**What to work on:**
Reproduce the listing below verbatim, line for line, leaving out the pictures.

[begin Provided information]

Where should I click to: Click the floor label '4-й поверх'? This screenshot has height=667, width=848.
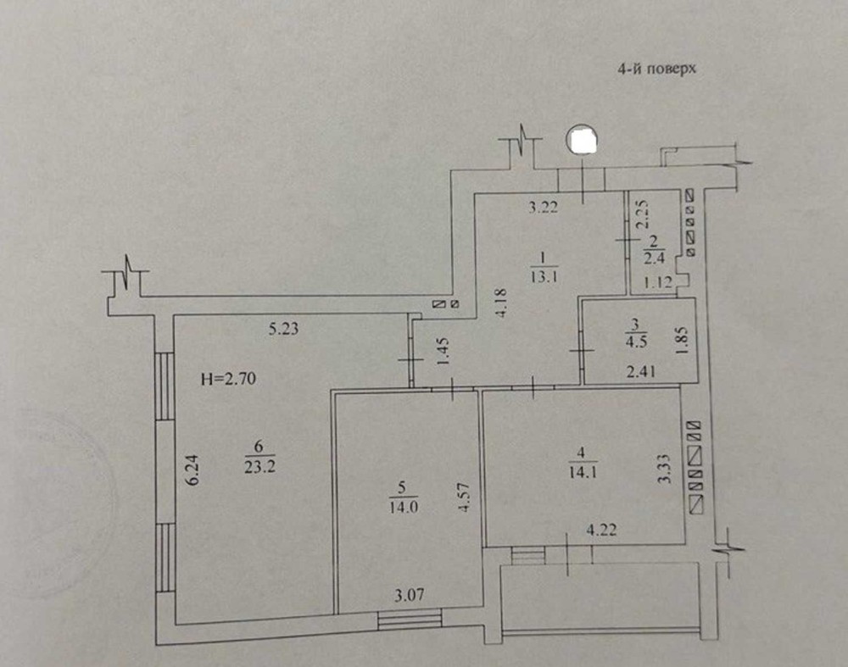pyautogui.click(x=657, y=69)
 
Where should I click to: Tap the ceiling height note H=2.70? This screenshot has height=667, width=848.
pyautogui.click(x=228, y=379)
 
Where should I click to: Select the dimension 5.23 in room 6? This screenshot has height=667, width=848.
pyautogui.click(x=283, y=328)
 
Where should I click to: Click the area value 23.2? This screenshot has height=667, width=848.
pyautogui.click(x=259, y=466)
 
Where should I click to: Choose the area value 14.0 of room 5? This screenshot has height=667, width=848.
pyautogui.click(x=404, y=508)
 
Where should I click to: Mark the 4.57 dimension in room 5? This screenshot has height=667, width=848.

[end Provided information]

**Final result:**
Where should I click to: Click the floor label '4-й поверх'? This screenshot has height=667, width=848.
pyautogui.click(x=657, y=69)
 
Where should I click to: Tap the ceiling height note H=2.70? This screenshot has height=667, width=848.
pyautogui.click(x=228, y=379)
 
Where should I click to: Select the dimension 5.23 in room 6? This screenshot has height=667, width=848.
pyautogui.click(x=283, y=328)
 
Where should I click to: Click the area value 23.2? This screenshot has height=667, width=848.
pyautogui.click(x=259, y=466)
 
Where should I click to: Choose the area value 14.0 of room 5? This screenshot has height=667, width=848.
pyautogui.click(x=404, y=508)
 
Where should I click to: Mark the 4.57 dimension in room 5? This screenshot has height=667, width=848.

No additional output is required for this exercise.